天井のステンドグラスから透ける光の中で、真珠のような珠(たま)がいくつも生まれて宙に舞う。

 それらは互いにぶつかって混じり合い、さらに大きな珠となって輝いた。

 太陽の光とは違う、真白く浮かぶ珠――光の精霊は辺りにきらめきを散らし、教会の大礼拝堂を明るく照らす。

 大きくなった精霊たちは光をまたたかせ、ゆっくり室内を旋回する。そのたびに精霊は輝きを増し、神聖な空気を織り上げていった。

 紺色の法衣をまとった僧侶たちが、次々に大礼拝堂へ入ってくる。彼らは悠然と歩き、中央の床にタイルで描かれた太陽の文様を囲んでいく。

 僧侶たちが持つ黄金の杖は、精霊の光を浴びて輝く。小さな光の粒が飛び、部屋の中心へ集まった。

 太陽の文様の上にあるのは、聖水が入った灰色の小さな壺。

 そして、壺の横には一人の少年僧がたたずんでいた。

 大人の中に混じって彼の背は頭ひとつ低い。
 一見すると少女と見まごうばかりの、丸く大きな深緑の瞳に小さな口。柔らかな茶色の髪は短いながらも波打っており、白磁の肌によく映えている。

 華奢な体で、まだ幼さを残した少年は頼りなく見える。だが、大勢の僧に臆することなく、背筋を伸ばして頼もしく振るまっていた。
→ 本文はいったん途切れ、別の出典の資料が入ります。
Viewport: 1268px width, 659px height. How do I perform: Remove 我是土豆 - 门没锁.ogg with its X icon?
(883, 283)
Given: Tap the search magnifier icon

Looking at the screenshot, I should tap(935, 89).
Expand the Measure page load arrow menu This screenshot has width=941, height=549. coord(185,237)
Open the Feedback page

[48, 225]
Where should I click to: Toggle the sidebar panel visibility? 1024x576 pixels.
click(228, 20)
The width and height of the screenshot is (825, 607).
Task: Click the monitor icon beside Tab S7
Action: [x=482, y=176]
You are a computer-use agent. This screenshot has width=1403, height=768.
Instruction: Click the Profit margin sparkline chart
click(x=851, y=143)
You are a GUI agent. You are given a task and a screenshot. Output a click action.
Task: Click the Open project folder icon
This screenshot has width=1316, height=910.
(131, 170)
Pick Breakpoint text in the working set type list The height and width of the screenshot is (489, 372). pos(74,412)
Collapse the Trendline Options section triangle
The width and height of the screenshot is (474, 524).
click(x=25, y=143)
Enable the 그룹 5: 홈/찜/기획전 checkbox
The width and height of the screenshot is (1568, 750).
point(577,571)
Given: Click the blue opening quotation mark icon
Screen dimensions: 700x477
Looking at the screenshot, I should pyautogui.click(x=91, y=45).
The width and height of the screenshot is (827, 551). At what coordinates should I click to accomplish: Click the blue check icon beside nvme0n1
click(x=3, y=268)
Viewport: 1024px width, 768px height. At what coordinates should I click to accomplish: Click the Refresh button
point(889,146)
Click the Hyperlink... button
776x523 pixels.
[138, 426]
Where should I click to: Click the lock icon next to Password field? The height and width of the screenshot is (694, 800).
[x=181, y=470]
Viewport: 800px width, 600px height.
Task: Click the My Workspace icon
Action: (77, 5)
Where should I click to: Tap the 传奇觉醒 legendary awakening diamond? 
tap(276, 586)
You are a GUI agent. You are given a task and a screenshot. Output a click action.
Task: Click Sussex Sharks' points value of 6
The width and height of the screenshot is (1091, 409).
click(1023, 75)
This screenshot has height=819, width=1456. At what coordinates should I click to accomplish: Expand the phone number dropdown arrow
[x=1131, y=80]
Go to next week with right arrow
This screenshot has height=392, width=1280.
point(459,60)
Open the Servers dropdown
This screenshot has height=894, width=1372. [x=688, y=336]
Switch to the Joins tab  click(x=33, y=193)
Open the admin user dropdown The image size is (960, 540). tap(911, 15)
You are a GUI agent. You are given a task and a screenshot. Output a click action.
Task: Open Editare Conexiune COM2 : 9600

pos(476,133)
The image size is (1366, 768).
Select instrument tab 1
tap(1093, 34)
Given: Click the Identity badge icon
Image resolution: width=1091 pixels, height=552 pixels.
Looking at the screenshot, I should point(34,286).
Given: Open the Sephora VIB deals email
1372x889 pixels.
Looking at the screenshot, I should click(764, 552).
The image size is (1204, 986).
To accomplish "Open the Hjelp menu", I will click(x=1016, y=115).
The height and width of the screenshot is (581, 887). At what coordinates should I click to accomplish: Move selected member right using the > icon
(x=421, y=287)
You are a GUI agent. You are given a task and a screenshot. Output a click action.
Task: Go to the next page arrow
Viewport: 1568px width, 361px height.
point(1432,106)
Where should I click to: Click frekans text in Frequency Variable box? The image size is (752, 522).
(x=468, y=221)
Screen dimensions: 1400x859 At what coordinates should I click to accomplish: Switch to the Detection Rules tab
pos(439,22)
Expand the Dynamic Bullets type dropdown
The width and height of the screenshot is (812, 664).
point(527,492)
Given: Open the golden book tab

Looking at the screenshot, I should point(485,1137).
 僧侶たちが歩みを止め、一斉に中央の少年へ体を向ける。

『天駆ける光の精霊、今ここに、その存在の徴(しるし)を見せたまえ。奇跡の路(みち)を創りし光の子に、我らの力を与えたまえ――』

 一人のズレもなく声がそろう。
 彼らの声は辺りに揺れながら天井へとのぼり、言霊は光の精霊に吸いこまれ、溶け合っていく。そうして精霊は少年にまとわりついた。